## What you are asked to do
Repeat the lines below word for word, beginning with the line that contains "Share the Juanita" and continuing through the line that contains "Action: click(x=254, y=308)".

Word and item position data:
===============

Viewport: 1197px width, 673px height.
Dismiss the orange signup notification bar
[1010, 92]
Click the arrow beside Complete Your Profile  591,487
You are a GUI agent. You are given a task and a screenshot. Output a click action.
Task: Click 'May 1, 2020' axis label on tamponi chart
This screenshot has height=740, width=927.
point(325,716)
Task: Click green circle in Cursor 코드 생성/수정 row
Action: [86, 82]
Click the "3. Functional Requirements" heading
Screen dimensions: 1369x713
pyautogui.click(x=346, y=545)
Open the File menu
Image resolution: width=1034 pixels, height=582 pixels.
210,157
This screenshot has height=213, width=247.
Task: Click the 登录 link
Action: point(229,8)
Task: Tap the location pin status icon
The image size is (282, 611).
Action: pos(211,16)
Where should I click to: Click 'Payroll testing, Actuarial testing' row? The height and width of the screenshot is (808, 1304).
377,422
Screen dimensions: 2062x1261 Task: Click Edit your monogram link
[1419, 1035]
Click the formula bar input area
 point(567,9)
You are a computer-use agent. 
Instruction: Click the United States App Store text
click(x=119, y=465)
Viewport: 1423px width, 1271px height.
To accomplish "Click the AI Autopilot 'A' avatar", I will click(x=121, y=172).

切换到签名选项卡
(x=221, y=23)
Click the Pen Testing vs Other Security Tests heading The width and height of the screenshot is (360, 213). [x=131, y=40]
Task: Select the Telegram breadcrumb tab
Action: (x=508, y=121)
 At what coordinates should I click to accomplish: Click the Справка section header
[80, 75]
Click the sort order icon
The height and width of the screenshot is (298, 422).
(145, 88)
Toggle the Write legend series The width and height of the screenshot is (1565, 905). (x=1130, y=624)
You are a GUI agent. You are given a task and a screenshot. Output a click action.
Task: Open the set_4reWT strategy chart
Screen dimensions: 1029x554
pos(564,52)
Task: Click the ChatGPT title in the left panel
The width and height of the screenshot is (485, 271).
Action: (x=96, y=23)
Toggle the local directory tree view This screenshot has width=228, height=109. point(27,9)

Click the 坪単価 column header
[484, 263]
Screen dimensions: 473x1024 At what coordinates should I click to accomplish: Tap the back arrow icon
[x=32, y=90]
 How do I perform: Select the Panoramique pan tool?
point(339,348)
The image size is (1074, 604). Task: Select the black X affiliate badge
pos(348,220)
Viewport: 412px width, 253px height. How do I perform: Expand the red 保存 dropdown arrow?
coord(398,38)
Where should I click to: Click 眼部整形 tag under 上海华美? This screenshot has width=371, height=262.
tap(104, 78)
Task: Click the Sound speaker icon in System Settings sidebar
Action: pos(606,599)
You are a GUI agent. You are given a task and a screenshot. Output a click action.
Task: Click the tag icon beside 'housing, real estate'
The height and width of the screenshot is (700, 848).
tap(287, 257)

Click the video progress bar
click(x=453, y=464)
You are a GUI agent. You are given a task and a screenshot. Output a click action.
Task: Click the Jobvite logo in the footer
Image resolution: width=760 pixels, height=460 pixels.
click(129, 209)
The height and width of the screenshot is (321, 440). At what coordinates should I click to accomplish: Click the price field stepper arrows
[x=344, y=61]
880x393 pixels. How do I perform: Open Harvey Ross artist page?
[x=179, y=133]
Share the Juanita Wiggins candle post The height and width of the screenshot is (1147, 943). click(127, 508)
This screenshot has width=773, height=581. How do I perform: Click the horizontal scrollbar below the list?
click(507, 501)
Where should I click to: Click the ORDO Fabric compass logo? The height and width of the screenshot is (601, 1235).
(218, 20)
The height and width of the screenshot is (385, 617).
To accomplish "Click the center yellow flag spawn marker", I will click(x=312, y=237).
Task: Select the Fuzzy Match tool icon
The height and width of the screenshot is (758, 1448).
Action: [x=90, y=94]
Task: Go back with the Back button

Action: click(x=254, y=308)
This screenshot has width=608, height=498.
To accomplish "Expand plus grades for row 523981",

===============

## Exercise response
Share the Juanita Wiggins candle post The height and width of the screenshot is (1147, 943). click(127, 508)
This screenshot has width=773, height=581. How do I perform: Click the horizontal scrollbar below the list?
click(507, 501)
Where should I click to: Click the ORDO Fabric compass logo? The height and width of the screenshot is (601, 1235).
(218, 20)
The height and width of the screenshot is (385, 617).
To accomplish "Click the center yellow flag spawn marker", I will click(x=312, y=237).
Task: Select the Fuzzy Match tool icon
The height and width of the screenshot is (758, 1448).
Action: [x=90, y=94]
Task: Go back with the Back button

Action: click(x=254, y=308)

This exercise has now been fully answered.